We use CEF to force the routers to use fast-switching which occurs down in the ASIC rather than process switching which consumes CPU time. For example, a 20mbps Metro-E line will easily swamp most 2800 series routers if the CPU is forced to get involved in every packet routing decision - this is especially true for protocols like PCoIP which blast out streams of tiny packets. Using CEF can mean the difference between 95-100% CPU and 3-4% CPU on the router - at least in the configuration I've described above.
Rick
Dave-
This was prior to View 5 shipping, but after weeks of pulling our hair out, Teradici released to us a special build of the View Agent software. It immediately resolved our issues.

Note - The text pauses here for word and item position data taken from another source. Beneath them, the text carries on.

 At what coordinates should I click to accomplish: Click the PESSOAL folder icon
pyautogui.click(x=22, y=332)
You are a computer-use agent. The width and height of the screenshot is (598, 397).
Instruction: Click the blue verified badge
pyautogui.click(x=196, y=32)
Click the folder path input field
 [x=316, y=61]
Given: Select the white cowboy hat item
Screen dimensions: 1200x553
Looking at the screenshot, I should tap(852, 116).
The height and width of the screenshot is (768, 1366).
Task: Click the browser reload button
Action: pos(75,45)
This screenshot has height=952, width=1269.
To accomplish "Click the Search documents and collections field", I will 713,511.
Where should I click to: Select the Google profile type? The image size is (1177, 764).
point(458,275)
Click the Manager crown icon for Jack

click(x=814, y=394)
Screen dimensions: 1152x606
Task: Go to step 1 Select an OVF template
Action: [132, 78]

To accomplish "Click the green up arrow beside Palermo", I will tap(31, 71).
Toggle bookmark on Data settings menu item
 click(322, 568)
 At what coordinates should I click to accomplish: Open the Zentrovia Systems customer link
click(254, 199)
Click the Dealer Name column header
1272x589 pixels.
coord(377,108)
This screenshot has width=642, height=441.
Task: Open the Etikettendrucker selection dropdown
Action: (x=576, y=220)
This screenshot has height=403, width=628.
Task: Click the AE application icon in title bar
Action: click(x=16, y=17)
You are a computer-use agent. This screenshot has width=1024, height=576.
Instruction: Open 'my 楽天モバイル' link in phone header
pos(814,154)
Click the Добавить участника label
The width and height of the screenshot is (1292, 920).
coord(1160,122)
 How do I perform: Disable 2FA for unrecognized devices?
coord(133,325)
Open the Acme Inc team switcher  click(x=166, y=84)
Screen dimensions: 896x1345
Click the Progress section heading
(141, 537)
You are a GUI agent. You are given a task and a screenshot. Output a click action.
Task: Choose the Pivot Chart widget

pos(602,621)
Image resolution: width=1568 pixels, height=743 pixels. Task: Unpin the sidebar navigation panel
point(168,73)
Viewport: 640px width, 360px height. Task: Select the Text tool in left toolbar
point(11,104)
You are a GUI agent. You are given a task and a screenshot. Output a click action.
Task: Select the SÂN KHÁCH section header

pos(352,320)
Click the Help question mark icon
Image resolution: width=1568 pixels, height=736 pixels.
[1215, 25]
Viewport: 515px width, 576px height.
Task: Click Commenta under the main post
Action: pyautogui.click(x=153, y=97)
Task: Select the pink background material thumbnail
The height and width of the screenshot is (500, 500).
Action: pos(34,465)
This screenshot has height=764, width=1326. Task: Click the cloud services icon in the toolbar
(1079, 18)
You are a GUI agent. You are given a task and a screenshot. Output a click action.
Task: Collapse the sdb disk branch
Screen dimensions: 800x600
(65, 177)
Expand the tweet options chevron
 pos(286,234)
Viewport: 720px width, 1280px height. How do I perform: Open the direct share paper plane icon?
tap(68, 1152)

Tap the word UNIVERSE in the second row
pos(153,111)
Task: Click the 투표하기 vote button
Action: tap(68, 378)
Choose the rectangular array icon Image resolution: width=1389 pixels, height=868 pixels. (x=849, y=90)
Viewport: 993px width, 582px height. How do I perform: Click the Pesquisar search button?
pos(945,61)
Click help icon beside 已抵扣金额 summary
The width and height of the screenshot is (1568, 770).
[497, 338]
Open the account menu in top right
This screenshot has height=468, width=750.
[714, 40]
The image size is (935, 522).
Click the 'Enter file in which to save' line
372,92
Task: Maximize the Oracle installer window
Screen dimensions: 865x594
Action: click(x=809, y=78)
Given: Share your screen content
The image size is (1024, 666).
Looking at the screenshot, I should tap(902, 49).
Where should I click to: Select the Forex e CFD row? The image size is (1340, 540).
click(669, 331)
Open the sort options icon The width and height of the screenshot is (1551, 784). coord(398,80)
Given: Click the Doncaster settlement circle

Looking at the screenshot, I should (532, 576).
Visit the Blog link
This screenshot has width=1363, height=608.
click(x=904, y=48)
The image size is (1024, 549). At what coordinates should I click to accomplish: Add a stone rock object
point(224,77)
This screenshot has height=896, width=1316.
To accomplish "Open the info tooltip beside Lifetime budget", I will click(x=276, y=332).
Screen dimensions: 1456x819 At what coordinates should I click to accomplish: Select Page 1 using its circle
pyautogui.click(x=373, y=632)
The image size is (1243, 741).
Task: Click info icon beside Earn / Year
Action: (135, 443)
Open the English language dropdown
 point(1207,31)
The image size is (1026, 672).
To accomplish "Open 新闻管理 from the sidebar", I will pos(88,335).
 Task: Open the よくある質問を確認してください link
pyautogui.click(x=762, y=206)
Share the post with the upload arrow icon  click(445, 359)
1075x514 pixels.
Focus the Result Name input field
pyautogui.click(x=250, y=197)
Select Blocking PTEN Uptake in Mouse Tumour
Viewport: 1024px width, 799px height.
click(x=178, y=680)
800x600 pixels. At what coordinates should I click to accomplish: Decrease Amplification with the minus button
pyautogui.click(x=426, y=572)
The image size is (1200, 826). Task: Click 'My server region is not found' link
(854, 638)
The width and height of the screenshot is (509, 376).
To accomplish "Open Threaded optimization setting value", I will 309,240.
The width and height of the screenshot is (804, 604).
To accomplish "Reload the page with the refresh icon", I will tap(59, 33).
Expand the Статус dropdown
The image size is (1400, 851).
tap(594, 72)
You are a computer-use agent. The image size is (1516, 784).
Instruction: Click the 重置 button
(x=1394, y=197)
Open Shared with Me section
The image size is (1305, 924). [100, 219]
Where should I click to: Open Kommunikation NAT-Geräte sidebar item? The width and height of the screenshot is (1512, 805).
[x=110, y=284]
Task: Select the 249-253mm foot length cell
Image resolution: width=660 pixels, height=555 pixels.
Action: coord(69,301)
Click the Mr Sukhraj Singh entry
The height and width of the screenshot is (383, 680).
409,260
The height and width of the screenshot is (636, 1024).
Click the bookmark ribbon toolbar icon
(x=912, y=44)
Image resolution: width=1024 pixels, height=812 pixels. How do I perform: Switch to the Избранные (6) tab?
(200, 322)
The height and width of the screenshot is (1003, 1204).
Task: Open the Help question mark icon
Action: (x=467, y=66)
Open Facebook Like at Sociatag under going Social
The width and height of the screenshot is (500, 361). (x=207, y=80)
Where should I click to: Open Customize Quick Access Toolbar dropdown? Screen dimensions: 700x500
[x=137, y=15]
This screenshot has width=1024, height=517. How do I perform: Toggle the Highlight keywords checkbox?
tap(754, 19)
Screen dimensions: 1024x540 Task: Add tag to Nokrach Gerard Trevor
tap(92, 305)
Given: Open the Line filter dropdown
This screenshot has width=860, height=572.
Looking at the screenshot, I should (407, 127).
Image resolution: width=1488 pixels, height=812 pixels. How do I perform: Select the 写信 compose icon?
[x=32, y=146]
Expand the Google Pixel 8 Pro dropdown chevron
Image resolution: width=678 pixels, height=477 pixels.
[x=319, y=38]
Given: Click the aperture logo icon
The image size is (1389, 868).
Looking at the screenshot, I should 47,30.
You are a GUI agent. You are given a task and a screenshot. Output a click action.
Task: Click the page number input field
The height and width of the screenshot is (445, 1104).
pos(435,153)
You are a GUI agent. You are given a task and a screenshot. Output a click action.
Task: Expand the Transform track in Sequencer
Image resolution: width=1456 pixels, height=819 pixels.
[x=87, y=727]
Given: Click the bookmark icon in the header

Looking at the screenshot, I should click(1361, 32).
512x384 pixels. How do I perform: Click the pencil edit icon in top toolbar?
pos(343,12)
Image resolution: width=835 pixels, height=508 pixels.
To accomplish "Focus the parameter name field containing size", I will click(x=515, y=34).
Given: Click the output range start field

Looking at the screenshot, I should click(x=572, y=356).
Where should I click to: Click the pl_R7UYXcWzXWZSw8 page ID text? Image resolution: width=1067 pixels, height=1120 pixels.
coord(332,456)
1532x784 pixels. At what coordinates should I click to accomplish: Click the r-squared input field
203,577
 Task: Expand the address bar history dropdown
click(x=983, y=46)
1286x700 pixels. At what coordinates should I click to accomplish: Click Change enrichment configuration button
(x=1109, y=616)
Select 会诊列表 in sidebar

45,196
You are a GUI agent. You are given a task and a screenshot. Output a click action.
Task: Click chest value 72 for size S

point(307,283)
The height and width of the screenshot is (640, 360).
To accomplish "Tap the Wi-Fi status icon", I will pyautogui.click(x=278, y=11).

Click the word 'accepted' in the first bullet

There were apparently a handful of others with similar issues and they were able to isolate the issue.
From what I have been told, the changes in this special patch (not released publicly) were incorporated into View 5.
Rick
I have a specific regional site of 30 users that are also experiecing this exact issue!
the log files show exactly the same info.
we have view 5.1.1 and are using NC221 thinclients. ( i have also tested the 5.3 agent)
No other regional site is effected, the same base image is in use across the board.
Was CEF the issue did you disable this? or was there anything else?
This has been going on since implimetnation to VDI 12 weeks ago.
any help would be great.
Bit of a long shot, but also look at your client firewall. I had the same issue with 4.6 whereby the client screens would blink for a second or so. The culprit turned out to be f-secure client security dropping some of the PCoIP packets.
**Problem is now resolved for us**
We found the following in the Pcoip server logs and found many many out of order packets of UDP/pcoip traffic.:
IPC :Received ACK on fsp 6 for unknown flight seq 62
IPC :Received ACK on fsp 11 for unknown flight seq 58
We then switched the Local sites switch stack (Master) switch to Slave and allowed 1 of the other switches to become (Master)
And immediately there was no "out of order" packets and the Pcoip log files did not show the "unknown flight" errors i pasted above anymore.
As a result we replaced the origonal master switch and have a very happy office.
hope this helps someone else.
Regards
Question for you. Did you eventually get this resolved? We are using TERA2140 4x DVI Port Client (Buffalo) Zero Client from IO Corp and the person using this is having the disconnect issues and screen that goes black. Did you have to remove CEF and have to do packet forwarding a different way? What finally worked for you?